Thursday, August 20, 2009

Extraordinary Joe


In the American Idol-age when everything is spectacular but nothing is good, a guy like Joe Henry doesn’t stand a chance. You have to listen a few times for the subtleties to emerge, the beauty to take hold. But once you’ve started to inhabit the songs, they start to inhabit you. The whispers come on like jackhammers. The quiet builds to a roar. The words left unsaid begin to shout. No one else in music today wields restraint quite so ruthlessly.

I’ve been an unabashed Joe Henry fan for fifteen years or so now, as he has made gentle stylistic shifts, from straight alt-country (Kindness of the World) to slinky, urbane funk (Fuse) to ethereal noir jazz (Tiny Voices). But with his last two albums, 2007’s Civilians and the brand new Blood From Stars, all the flavors have simmered and married. There’s no more blues, jazz, folk or funk, there’s just Joe Henry music.

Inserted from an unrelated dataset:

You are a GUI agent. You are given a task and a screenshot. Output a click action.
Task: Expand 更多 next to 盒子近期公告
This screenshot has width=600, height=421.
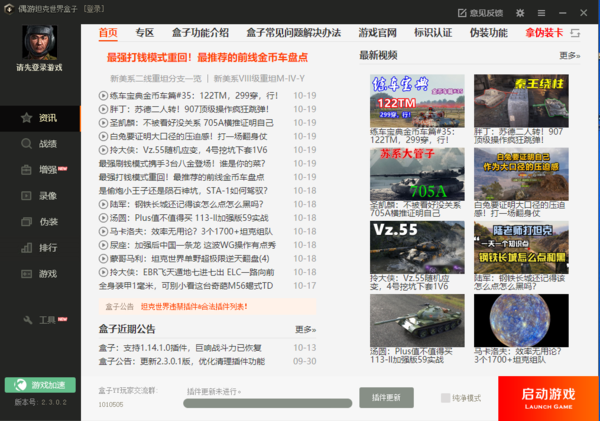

I’ll leave it for others to give the detailed reviews, but suffice it to say that Blood From Stars is an exceptional, immensely enjoyable record (is it, as Andy Whitman writes, a masterpiece? That’s a heavy word. Get back to me in a few years). It builds slowly, in smoky Henry fashion, and peaks ten songs in with the mesmerizing “Suit on a Frame.” Henry’s crack band, highlighted by ace guitarist Marc Ribot (who made his bona fides at the side of Tom Waits and Elvis Costello), achieves pure grace throughout, and acts as an extension of his artistic voice. Henry’s words tell truths through striking ambiguities, underpinned by a sound that is meticulously constructed and flawlessly executed. Think of it as Steely Dylan.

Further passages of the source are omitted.